Tasks:
1) List every person mentioned by name in the article about Bill Belichick's black eye.
2) Continue the article about Bill Belichick's black eye from its last sentence onward.

Text extract:
Here Are Our Best Guesses As To How Bill Belichick Got A Black Eye

bill belichick

by Tommy Gimler

We all know that Patriots head coach Bill Belichick loves doing press conferences about as much I enjoy getting the runs, but by the looks of things, he really didn’t want to do one today.

Belichick walked up to the podium sporting a shiner that made him look like a broad who had spent the night with Chris Brown instead of an NFL head coach. And in true Belichick fashion, he refused to reveal the reason behind the black eye, instead just saying that he’ll “be fine.”

Well, that wasn’t good enough for us, so we decided to come up with our own theories as to how Bill would up with a shiner. But remember, just like the crew over at ESPN, we have nothing to back up our claims.

Theory #1 – He took his daughter Amanda to Olive Garden, and she punched him after he ate what she thought was the last breadstick.

[Stored dataset items]
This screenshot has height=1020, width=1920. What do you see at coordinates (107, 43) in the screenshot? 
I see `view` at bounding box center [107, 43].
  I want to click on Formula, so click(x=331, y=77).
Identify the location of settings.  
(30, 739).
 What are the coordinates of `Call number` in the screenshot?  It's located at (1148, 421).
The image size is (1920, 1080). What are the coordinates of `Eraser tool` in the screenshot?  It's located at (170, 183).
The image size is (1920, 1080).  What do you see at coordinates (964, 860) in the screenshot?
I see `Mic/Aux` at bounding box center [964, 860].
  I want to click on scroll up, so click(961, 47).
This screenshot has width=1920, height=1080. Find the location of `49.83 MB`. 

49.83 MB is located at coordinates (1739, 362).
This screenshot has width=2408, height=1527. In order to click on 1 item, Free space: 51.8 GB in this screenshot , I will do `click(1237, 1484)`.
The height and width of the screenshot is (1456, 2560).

The responses:
1) Bill Belichick, Tommy Gimler, Chris Brown, Amanda

2)
Look at this beast:

amanda belichick

That’s Bill Belichick’s daughter Amanda, and despite the fact that it looks like she knows everything there is to know about chain restaurants, nobody told her that the breadsticks at Olive Garden were endless. She and Bill were engaged in a conversation about the percentage of Holy Cross lacrosse players this year who are lesbians when he reached into the basket for the last breadstick and scarfed it down. Not knowing that the waiter would replace it with a full basket two minutes later and stunned that he didn’t ask her if she wanted it – and she clearly did – Amanda popped her pops right above his left eye…

Theory #2 – One of his girlfriend’s fake tits exploded during an insanely intense motorboating session.

Look at those things:

bill belichick linda holliday

The Pats have lost four of their last six games, and you know that’s not sitting well with “The Hoodie.” If you think that aggression hasn’t carried over to the bedroom, think again.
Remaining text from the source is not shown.